The initial degree offered will be in sociology, in part because it’s a large department with a range of electives, but mainly for what Reiter calls structural reasons: The community college working in the Donovan facility – Southwestern College in Chula Vista – offers an A.A. there in sociology. Southwestern has a transfer program with UCI, which simplifies the bureaucracy involved.
To transfer to UCI’s program, inmates must first have their A.A., maintain a 3.5 GPA and meet other qualifications. It’s anticipated that some 25 students in Southwestern’s program will transfer to UCI’s B.A. program, with the prospect of graduating in 2024.
“We’re viewing the sociology B.A. as a proof-of-concept project,” Reiter says, “to show that if this is possible for one group, then it will be readily replicable across other degrees and other UC campuses.”
The timing for the program is propitious. Since 2014, the state has funded community college programs that offer A.A. degrees in correctional facilities. A few state universities have developed B.A. programs as well.
LIFTED also aligns with the recent national focus on prison reform and with federal Pell Grants again being made available to the incarcerated. And it doesn’t hurt that there’s a move to allow prisoners greater access to technology.
Brant Choate, director of rehabilitative programs in California’s Department of Corrections and Rehabilitation, is one of the officials working with UCI on the LIFTED project. Regarding access to technology, he says: “Even back in 2014, community colleges were putting all their courseware online, and students submitted assignments online. But when they came into the prisons, I essentially told them, ‘Your students here only have a golf pencil and are going to write their papers by hand. We can probably provide some chalk for you and that’s about it.’
“By the time UCI starts at Donovan, the students will have their own laptop computers and will be able to access learning management systems and upload their assignments.”
It takes money and effort to launch a program like LIFTED. But the goal is to have a positive societal outcome, and there are indications that such initiatives are working.
“I view it as a public safety matter,” Choate says. “When somebody comes back to your community with a bachelor’s degree, they don’t commit crimes. They don’t go back to prison.
“National studies and our own internal numbers tell us that somebody with a high school diploma is 50 percent less likely to recidivate. Only 3 to 4 percent with an A.A. degree do. If they have a bachelor’s degree, they just basically don’t come back.”
He adds, “The experience provides convicts with the critical thinking skills to navigate life, and that’s the most important thing when they get out and are faced with life’s challenges.”
And the investment is less than the price of recidivism. “We spend an immense amount of money on incarceration in California, and we know that hasn’t worked that well,” Reiter says. “A third of the people in the state system recidivate. Keeping someone in prison in this state costs an estimated $70,000 to $80,000 per person per year. Providing a college education to them is more on the order of $20,000 to $30,000.”

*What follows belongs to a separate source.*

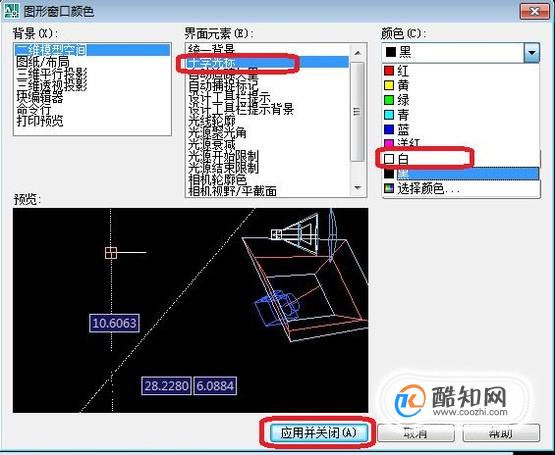Select 图纸/布局 in background list
The height and width of the screenshot is (455, 555).
(x=43, y=62)
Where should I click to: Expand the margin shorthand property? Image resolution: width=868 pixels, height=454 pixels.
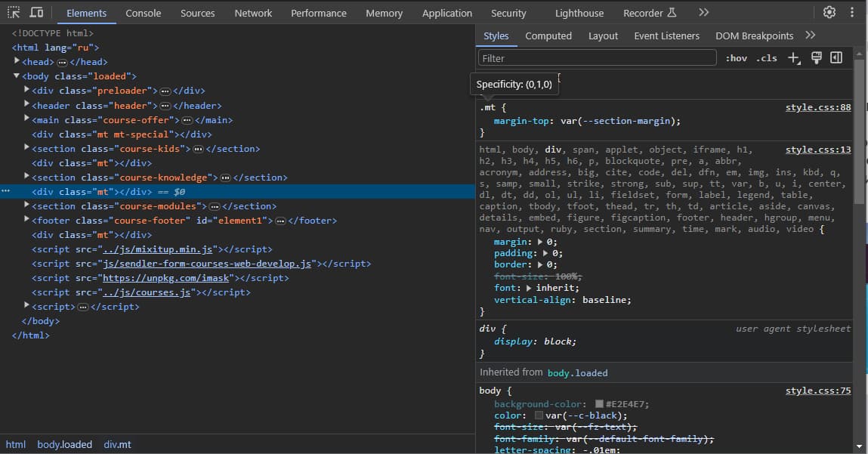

She also stresses that helping convicts realize their potential can lead to advanced degrees and result in heightened success.
“The experience provides convicts with the critical thinking skills to navigate life, and that’s the most important thing when they get out and are faced with life’s challenges.”
“A key aspect about the UCs being involved is that it opens the pathways to graduate school,” Reiter says. “I do a lot of work on our campus advising formerly incarcerated students who are earning graduate degrees. The more education you put between yourself and your criminal record, the lower the stigma – and the greater the number of people with criminal records who end up in positions where they’re able to contribute more to society.”